2017-18 Yakima Symphony Orchestra Season Artist: Alfredo Arreguín
A Musical Voyage Around the World
I was born in Morelia, Michoacán, México, and moved to Seattle in 1956. My art degrees are both from the University of Washington: BA, 1967 and MFA, 1969. In 1979, I was selected to represent the United States at the 11th International Festival of Painting at Cagnes-sur-Mer, France, where I won the Palm of the People Award. In 1980, I received a fellowship from the National Endowment for the Arts. In 1988, in a competition that involved over 200 portfolios, I won the commission to design the poster for the Centennial Celebration of the State of Washington; the image chosen for the poster was my painting “Washingtonia.” That same year, I was invited to design the White House Easter Egg. In 1994, the Smithsonian Institution acquired my triptych “Sueño (Dream: Eve Before Adam)” for inclusion in the permanent collection of the National Museum of American Art. In 2007, I was invited by the Smithsonian National Portrait Gallery to participate in the Portraiture Now: Framing Memory exhibition in Washington, D.C. One of my paintings, “The Return to Aztlán,” was kept in the permanent collection of the Gallery. In January of 2013, the State of Michoacán sponsored an Homage to Alfredo Arreguín that included an exhibition organized by the Museo de Arte Contemporáneo ‘Alfredo Zalce.’ In 2014, I was invited to participate in a collective show, Imagining Deep Time, hosted by the National Academy of Sciences, in Washington, D.C. Finally, in 2014-2015, I had three solo shows in Spain; one at the Palacio del Conde Luna, in the city of León, one at the Museo de América, in Madrid, and the other one at the Museo Provincial de Cádiz, which closed in February 2015.
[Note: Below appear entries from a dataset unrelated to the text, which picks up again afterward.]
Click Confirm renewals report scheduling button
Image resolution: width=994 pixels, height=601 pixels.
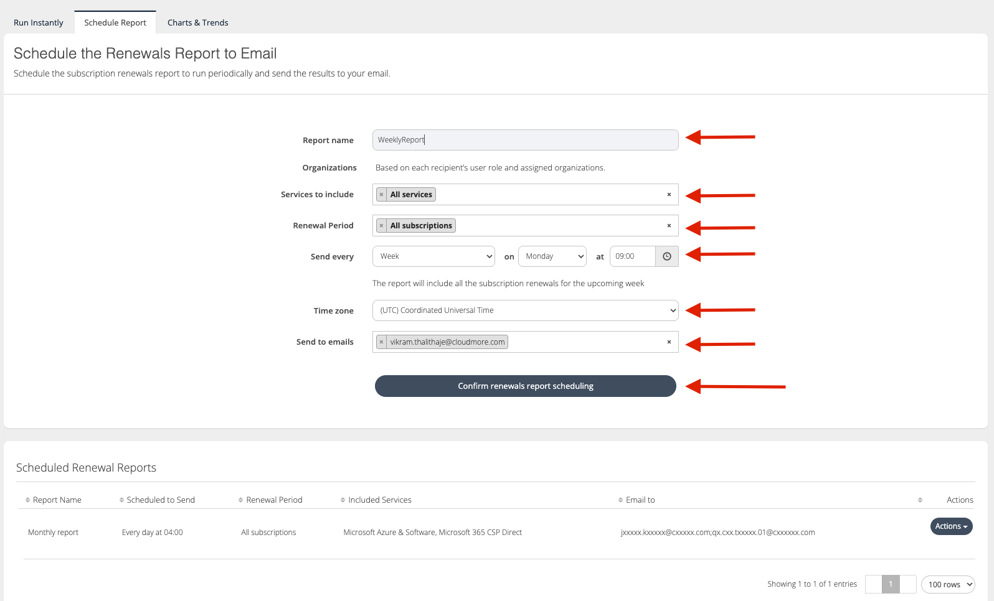point(525,386)
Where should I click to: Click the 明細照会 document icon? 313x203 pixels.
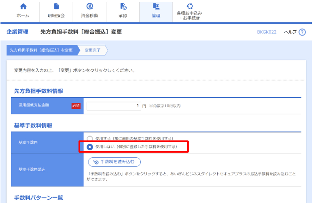(56, 7)
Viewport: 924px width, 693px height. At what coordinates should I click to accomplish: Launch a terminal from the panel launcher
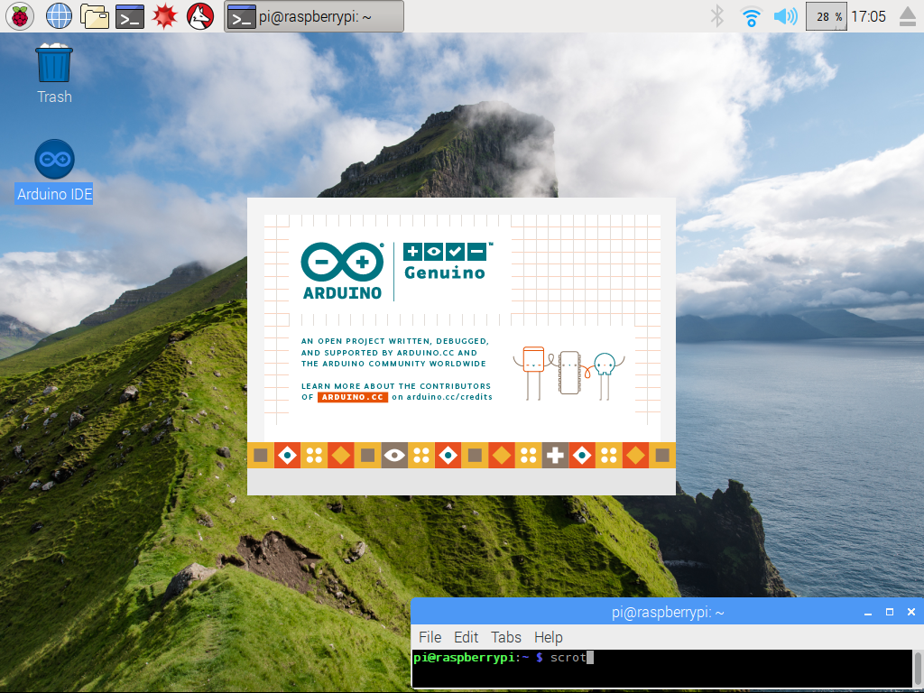[x=131, y=15]
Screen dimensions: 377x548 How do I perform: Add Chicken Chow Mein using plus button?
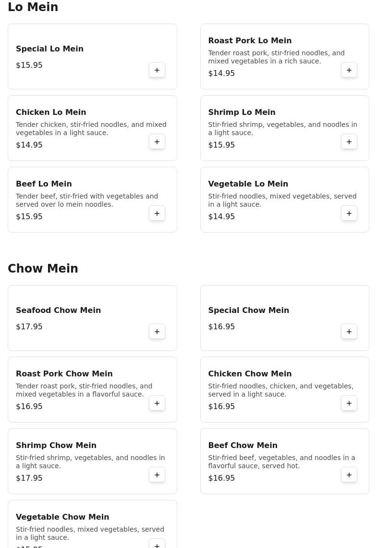coord(349,403)
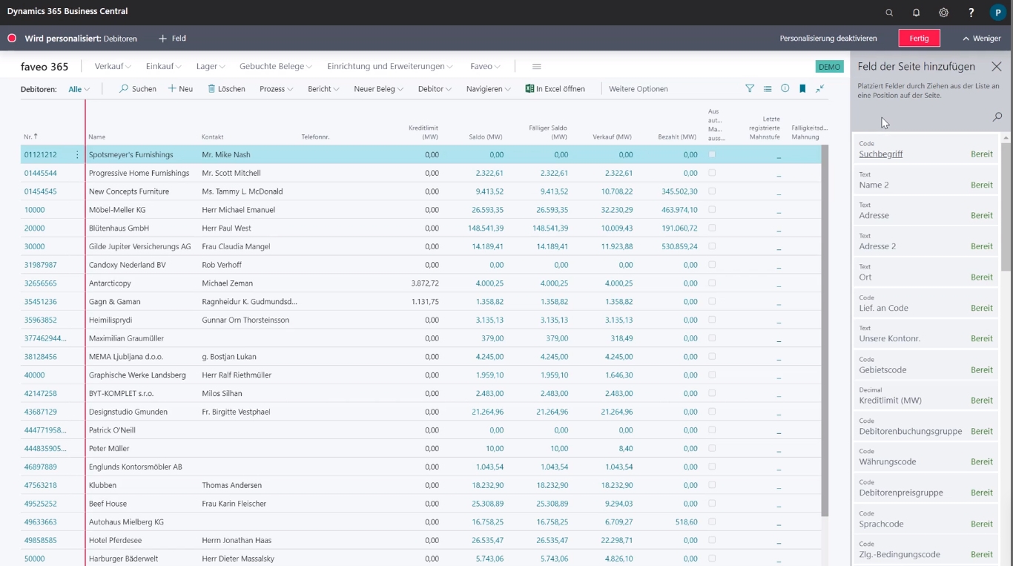Click the bookmark icon in the toolbar
The width and height of the screenshot is (1013, 566).
pyautogui.click(x=802, y=88)
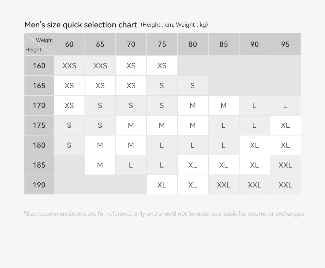This screenshot has height=268, width=325.
Task: Select XL cell for 175 cm, 95 kg
Action: click(285, 125)
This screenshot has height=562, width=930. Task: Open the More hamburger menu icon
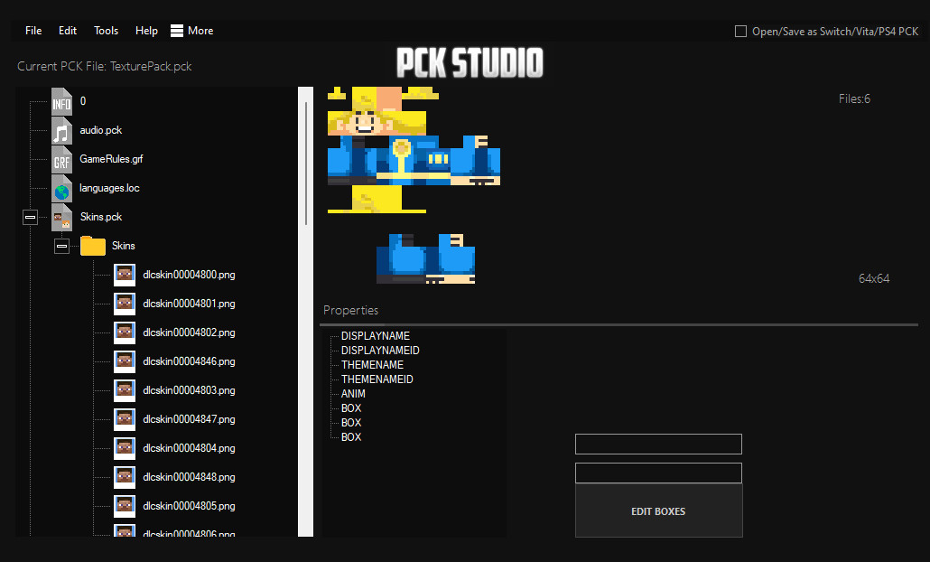coord(177,30)
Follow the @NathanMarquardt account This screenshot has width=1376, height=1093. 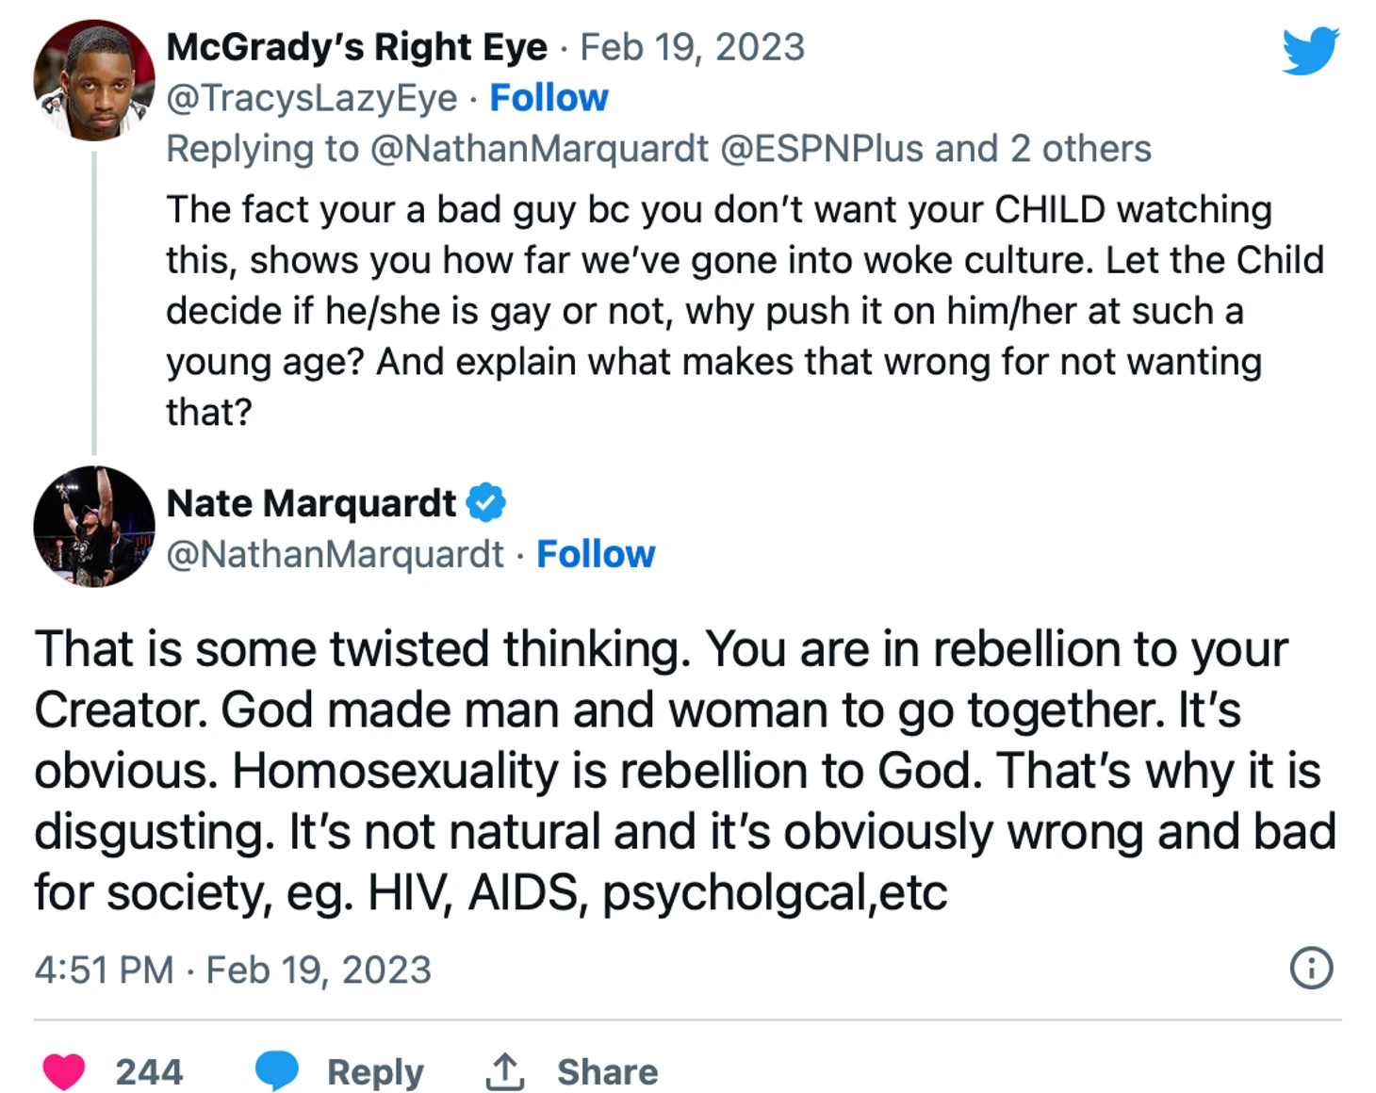pyautogui.click(x=596, y=554)
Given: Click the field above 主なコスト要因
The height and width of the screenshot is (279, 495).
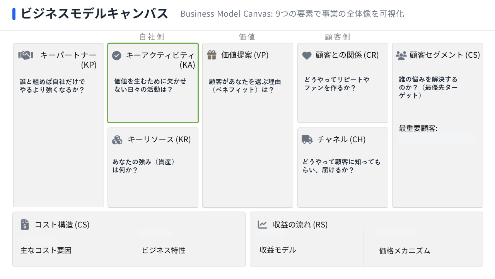Looking at the screenshot, I should click(39, 240).
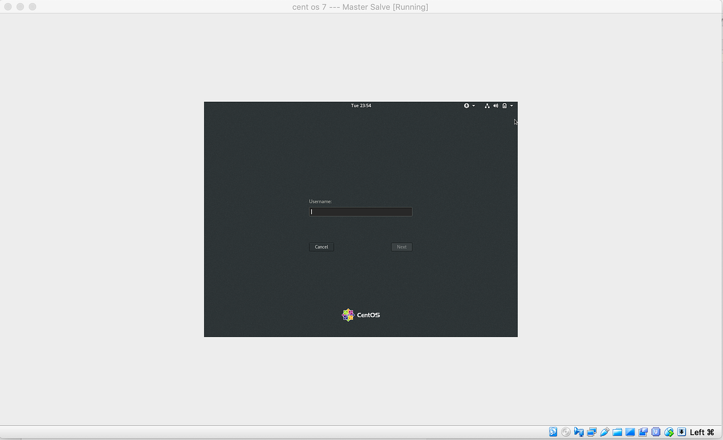This screenshot has height=440, width=723.
Task: Open the Tue 23:54 clock menu
Action: [x=361, y=105]
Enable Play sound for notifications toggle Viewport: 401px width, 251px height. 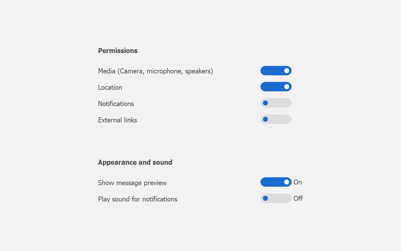276,198
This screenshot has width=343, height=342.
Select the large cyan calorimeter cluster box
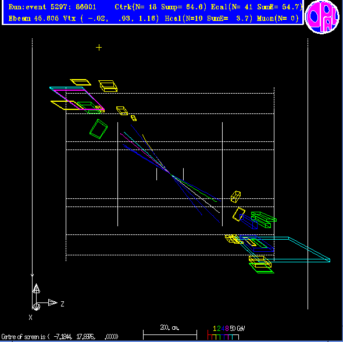point(284,248)
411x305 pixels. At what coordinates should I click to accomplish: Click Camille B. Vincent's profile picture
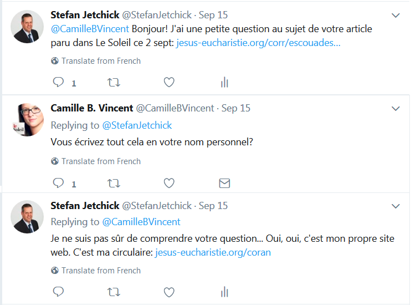[x=27, y=119]
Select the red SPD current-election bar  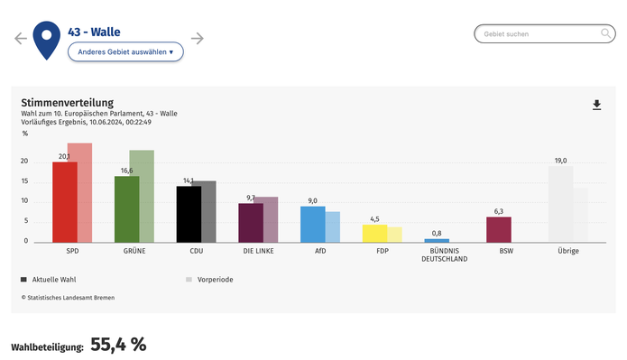tap(65, 202)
My overall body of work is organized into several series, beginning with Patterns. The most recognizable of my paintings are perhaps the denominated Jungles, which depict the luscious vegetation, the flora and fauna of the Latin-American rain forest—i.e., the natural world that is in peril because of modern development and the constant encroachment of civilization. These interests connect naturally with my paintings focusing on the Pacific Northwest; with the landscape but also the natural species, some of which, like the salmon, are also threatened by urban sprawl or commercial pressures. In the same vein, my Madonnas allow me to comment on humanitarian, social, and environmental concerns. And they also bridge into another series of paintings, the Icons, which pay homage to a diversity of individuals: artists, writers, historical figures and social activists.
My canvases are tapestries that blend diverse elements from many different sources: the traditional crafts from Mexico; the lush rainforests of my homeland and other parts of the Americas; the landscape and natural life of the Pacific Northwest; Japanese prints; sacred and endangered animals; gods and totemic figures; cultural and historical icons; and motifs that include eyes, masks and ceramic tiles.
The basis for all my compositions is a grid on which I build patterns and superimposed planes. Below the surface of each completed work are many others, transformed by a strategic use of occlusions and erasures. My aim is to produce a lively visual interplay in which images combine with each other to form other pictures that reveal the symbiosis between human beings and nature, fiction, myth and reality, and the natural and supernatural worlds.
“From Here to Eternity,” the image chosen by the Yakima Symphony Orchestra to accompany this year’s theme and program, A Musical Voyage Around the World, is part of my celebration of the Pacific Northwest landscape while also continuing my portrayal of the clash between civilization and Mother nature, between the man-made world, and the natural realm.